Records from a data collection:
########################################
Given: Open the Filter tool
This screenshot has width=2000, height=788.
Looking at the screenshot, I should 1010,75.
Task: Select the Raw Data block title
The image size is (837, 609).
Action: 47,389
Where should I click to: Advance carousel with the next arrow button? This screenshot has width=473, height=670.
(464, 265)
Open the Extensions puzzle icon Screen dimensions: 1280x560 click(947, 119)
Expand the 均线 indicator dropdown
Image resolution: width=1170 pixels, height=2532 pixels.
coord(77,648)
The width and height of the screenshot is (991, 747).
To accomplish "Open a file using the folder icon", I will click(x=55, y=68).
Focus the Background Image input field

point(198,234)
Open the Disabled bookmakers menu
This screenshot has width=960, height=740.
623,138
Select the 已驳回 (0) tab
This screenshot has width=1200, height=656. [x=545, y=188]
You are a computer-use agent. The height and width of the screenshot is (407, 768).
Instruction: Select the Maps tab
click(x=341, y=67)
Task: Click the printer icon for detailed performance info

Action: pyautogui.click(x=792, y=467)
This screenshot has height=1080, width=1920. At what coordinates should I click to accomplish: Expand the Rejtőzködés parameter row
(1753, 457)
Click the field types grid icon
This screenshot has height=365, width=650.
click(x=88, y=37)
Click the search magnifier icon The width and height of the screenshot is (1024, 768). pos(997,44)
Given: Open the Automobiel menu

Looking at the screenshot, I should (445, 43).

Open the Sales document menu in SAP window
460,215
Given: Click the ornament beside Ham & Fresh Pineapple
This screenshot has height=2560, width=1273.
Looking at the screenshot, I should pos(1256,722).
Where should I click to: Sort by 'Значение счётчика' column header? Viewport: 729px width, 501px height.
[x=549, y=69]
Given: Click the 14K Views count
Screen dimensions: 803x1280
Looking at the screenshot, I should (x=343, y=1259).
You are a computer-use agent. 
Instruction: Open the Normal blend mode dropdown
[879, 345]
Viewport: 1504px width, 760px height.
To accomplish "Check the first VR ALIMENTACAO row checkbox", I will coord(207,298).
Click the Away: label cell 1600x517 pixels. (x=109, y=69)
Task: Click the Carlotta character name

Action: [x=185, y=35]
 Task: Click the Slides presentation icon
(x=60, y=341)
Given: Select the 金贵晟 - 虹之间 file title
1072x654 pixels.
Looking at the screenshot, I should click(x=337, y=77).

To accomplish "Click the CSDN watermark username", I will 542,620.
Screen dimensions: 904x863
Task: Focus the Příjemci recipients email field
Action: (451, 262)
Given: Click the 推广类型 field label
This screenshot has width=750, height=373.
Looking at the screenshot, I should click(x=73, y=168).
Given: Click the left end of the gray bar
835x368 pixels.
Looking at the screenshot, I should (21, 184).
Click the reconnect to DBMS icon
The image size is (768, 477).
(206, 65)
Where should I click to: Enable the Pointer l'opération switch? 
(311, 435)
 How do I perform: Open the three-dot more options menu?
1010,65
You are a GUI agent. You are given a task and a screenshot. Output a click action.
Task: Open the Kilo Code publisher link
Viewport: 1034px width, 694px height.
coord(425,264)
########################################
## TASK STATEMENT
Above are the records. Copy the lines beginning at the one that has "Where should I click to: Enable" and ending with the one that has "You are a GUI", unchanged.

## SOLVED EXERCISE
Where should I click to: Enable the Pointer l'opération switch? 
(311, 435)
 How do I perform: Open the three-dot more options menu?
1010,65
You are a GUI agent. You are given a task and a screenshot. Output a click action.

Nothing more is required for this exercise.